→ EXTRACTED INFORMATION
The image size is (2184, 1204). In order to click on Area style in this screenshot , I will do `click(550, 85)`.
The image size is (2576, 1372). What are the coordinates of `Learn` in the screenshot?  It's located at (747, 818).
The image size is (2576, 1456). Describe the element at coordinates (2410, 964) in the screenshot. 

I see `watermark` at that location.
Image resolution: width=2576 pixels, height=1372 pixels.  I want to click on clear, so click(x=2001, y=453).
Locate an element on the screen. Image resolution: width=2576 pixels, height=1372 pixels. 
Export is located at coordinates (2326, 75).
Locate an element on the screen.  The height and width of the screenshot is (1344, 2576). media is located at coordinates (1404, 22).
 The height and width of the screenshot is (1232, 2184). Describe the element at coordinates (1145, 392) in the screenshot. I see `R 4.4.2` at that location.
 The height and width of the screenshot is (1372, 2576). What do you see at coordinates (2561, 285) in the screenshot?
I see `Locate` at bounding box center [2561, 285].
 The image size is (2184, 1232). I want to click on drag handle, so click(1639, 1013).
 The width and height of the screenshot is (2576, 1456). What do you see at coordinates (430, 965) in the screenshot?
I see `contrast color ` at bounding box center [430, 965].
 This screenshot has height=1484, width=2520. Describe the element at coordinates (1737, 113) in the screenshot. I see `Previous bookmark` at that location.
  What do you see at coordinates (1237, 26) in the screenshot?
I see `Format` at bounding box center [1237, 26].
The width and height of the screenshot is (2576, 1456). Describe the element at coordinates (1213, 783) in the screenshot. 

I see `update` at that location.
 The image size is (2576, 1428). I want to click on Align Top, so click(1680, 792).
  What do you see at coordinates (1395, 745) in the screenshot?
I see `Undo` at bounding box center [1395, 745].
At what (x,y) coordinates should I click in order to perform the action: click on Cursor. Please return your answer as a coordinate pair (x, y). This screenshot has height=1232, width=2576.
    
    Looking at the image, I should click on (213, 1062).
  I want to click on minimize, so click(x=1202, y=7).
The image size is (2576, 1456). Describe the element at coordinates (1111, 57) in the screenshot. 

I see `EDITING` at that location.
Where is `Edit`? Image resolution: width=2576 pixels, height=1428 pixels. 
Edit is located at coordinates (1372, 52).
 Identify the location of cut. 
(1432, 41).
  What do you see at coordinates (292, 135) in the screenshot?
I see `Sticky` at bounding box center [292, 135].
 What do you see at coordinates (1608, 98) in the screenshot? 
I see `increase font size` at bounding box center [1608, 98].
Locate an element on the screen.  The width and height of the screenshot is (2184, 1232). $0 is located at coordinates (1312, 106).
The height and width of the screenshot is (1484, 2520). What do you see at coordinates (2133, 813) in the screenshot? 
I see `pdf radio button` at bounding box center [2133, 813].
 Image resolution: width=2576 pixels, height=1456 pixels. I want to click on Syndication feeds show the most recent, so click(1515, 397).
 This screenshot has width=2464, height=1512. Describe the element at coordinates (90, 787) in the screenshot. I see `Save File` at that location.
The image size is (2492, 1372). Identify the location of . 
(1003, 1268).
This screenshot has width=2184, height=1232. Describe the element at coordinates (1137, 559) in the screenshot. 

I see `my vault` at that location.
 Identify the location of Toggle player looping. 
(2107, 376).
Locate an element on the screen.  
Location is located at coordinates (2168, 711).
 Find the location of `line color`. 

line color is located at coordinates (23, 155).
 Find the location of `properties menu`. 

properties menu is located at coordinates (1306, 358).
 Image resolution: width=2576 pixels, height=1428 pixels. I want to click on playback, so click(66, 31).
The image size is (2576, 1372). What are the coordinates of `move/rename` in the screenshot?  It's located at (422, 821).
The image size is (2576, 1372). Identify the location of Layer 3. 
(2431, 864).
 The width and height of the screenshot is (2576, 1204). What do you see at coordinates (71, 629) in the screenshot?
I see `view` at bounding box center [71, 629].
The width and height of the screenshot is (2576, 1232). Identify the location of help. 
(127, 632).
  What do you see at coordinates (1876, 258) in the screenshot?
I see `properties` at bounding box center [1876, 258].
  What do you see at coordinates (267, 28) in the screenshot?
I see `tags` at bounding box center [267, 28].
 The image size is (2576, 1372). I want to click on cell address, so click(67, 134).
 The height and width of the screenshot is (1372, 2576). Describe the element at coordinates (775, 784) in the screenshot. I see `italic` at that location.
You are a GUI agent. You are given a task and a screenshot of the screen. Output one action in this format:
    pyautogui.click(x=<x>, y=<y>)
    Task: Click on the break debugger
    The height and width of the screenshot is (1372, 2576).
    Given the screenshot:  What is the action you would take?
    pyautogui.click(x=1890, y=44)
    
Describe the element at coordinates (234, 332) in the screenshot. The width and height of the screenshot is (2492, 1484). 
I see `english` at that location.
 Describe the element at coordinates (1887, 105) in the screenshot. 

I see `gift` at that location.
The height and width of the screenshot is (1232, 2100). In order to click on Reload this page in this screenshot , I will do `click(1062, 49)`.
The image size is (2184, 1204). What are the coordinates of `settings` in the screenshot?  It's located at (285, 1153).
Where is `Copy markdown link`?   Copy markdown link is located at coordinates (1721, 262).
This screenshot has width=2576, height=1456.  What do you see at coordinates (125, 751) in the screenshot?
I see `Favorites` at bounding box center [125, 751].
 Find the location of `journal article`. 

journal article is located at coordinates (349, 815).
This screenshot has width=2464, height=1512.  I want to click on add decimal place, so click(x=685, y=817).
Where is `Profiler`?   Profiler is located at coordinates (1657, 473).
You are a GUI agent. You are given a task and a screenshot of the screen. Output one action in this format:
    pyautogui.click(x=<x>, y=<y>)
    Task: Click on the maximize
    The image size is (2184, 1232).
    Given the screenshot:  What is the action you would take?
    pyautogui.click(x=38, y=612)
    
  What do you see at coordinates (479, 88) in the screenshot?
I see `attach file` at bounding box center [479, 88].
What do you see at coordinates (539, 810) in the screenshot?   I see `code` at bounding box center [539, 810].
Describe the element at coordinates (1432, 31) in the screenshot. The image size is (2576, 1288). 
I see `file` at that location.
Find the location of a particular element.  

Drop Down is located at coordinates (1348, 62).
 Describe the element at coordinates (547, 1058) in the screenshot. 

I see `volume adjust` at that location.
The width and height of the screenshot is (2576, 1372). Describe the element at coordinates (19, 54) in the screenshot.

→ EXERCISE BRIEF
Find each line in the material above that contains the word "article", and copy those lines.

→ OUTPUT BELOW
 Find the location of `journal article`. 
journal article is located at coordinates (349, 815).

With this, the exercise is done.